QUESTIONS D'ÉTUDE:
**a)** Répondez à ces questions à partir du texte sur la ringardise :
(i) À qui demander le sens de « ringard » offre-t-il une occasion de sourire ?
(ii) Selon le texte, à quoi la ringardise ne se réduit-elle pas ?
(iii) Quels trois mouvements artistiques sont associés au ringard maîtrisé ?
**b)** Poursuivez le texte sur la ringardise après sa dernière phrase.

TEXTE DE L'EXERCICE:
● ● ● ●

Didier, attention à ne pas dépasser !
Demander à un directeur artistique ce que signifie « ringard », c’est lui offrir une occasion de sourire. Peut-être même qu’il vous répondra par une question : « De quel ringard parlez-vous ? » Car la ringardise n’est pas un bloc uniforme, mais une palette infinie de nuances.
La première relève du ringard maîtrisé, presque noble. Celui qui joue avec les codes du trop-plein et de l’excès, assumé dans le Pop Art, revendiqué par le Bad Painting, réinventé dans le Lowbrow Art. C’est une stratégie artistique : reprendre le « mauvais goût » pour le transformer en esthétique.

● ● ● ●

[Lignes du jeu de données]
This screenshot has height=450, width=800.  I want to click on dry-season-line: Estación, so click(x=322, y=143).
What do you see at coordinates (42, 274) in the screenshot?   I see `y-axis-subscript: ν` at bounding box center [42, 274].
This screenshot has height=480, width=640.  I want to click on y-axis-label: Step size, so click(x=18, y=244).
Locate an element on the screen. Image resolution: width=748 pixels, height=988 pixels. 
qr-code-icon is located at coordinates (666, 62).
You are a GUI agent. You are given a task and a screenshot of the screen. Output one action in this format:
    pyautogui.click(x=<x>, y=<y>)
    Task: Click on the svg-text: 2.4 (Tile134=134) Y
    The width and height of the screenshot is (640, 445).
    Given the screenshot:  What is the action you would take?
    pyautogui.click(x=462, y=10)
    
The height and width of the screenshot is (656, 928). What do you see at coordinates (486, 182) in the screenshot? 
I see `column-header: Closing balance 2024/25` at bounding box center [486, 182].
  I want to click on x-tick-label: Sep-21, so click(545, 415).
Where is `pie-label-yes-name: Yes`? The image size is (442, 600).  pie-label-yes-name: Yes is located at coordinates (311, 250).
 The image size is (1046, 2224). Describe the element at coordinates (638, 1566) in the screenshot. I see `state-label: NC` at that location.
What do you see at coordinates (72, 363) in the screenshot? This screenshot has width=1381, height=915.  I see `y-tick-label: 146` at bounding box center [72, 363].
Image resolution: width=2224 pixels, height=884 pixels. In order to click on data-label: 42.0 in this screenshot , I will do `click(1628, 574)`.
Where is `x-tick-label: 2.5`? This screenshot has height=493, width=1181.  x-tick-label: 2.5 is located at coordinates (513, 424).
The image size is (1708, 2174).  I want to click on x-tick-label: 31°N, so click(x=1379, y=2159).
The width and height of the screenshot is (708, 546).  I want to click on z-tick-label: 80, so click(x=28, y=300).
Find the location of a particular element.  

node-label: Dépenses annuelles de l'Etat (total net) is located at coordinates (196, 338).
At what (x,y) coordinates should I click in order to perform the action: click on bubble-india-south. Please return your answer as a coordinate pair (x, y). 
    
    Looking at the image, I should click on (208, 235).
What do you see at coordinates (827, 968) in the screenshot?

● ● ● ●

RÉPONSES PAR POINT:
**a)**
(i) À un directeur artistique.
(ii) À un bloc uniforme : c'est une palette infinie de nuances.
(iii) Le Pop Art, le Bad Painting et le Lowbrow Art.

**b)**
La seconde est moins glorieuse : elle naît de l’utilisation compulsive de modèles prédéfinis et de solutions « tout-en-un » : Canva, Wix, thèmes WordPress commerciaux, photothèques, Pinterest pour pomper des idées. Derrière la promesse d’efficacité, on retrouve surtout l’illusion d’une créativité prêt-à-porter : une succession de gabarits clonés sur d’autres gabarits, eux-mêmes inspirés du travail de vrais designers. Et c’est précisément là que réside la ringardise : recycler des ersatz en boucle.
Attention Didier, ça dépasse !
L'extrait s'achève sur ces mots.